** BEGIN Excerpt provided **

# Rear seat delete



## vtraudt (Mar 1, 2010)

Any good DIY links for the rear seat delete?


----------



## B1-16V (Aug 5, 2002)

Been contemplating the same. Was thinking about using the rear seat for a couch in the "man room", lol. 

Certainly useless in the car.

However, if doing a rear seat delete, the road noise/vibration will increase unless putting some sound deadening on the delete sections. 
If you care about that sort of thing.


----------



## recaro19 (Feb 17, 2016)

There’s a guy from the uk who sells the complete kit. Oem bar with pretty much the exact same set up as the oem kit. I’m planning on picking one up as soon as I can afford it.

He’s on eBay. Can’t remember what he goes by but I can take a look and see if I can find the link.


Sent from my iPhone using Tapatalk


----------



## vtraudt (Mar 1, 2010)

recaro19 said:


> There’s a guy from the uk who sells the complete kit. Oem bar with pretty much the exact same set up as the oem kit. I’m planning on picking one up as soon as I can afford it.
> 
> He’s on eBay. Can’t remember what he goes by but I can take a look and see if I can find the link.
> 
> ...


I know him and saw his offering (also on ebay). Roughly $600 shipped. Don't want to spend that kind of money.


----------



## McPikie (May 14, 2019)

That would be billy at Cloude 9 customs. His kits are a great fit, but expensive.

I made my own, using 50mm steel bar, the audi dimpled rings from the rollover bars on the cabriolets, some drain pipe to cover the front of the base of the seats and a bit of 12mm MDF

I think I cut the bar to 997mm, but made it so it was a force to push it into place. Leave the seat lock tabs in place and cut a slot in one end of the bar to slide it over them. The netting can be made easily from 50mm seatbelt webbing and a bit of stitching. Then it's just a case of measuring the wood.

Just don't use some Home Depot 25mm chrome shower rail, it will look ****.

** END Excerpt provided **
** BEGIN Supplied entries **

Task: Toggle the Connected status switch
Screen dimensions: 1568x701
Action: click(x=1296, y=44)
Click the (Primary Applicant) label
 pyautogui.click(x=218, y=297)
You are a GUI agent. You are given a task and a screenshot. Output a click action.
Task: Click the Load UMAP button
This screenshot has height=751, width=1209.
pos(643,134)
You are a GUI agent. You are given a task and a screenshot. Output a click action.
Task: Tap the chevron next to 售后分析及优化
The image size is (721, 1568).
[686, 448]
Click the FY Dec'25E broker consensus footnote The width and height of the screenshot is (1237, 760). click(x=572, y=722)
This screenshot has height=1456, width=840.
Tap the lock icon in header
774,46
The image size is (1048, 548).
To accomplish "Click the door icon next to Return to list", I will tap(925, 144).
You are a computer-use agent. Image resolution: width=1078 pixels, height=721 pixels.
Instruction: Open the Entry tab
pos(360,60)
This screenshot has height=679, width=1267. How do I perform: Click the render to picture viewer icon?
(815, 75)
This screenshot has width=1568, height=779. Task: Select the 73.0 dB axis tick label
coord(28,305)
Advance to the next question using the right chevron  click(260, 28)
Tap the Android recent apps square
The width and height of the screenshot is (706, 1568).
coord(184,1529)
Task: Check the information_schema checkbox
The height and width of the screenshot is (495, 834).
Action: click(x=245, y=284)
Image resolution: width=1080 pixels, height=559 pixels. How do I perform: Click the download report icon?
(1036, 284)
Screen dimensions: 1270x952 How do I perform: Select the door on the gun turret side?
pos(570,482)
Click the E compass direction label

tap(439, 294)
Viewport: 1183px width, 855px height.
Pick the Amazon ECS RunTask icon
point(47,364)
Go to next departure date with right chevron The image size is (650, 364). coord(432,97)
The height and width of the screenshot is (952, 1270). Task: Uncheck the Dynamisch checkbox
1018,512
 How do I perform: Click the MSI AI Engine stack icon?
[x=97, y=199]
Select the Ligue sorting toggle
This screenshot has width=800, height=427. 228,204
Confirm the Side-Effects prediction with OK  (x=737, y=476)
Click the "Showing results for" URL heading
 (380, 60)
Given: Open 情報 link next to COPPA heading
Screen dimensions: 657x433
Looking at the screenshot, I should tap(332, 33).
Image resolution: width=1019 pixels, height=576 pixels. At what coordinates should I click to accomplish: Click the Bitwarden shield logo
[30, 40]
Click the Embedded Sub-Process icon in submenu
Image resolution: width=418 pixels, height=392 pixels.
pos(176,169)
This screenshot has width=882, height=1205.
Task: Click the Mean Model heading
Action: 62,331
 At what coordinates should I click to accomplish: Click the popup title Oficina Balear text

** END Supplied entries **

## Task prompt
In the rear seat delete thread, what length does McPikie think he cut the bar to?

## Final result
997mm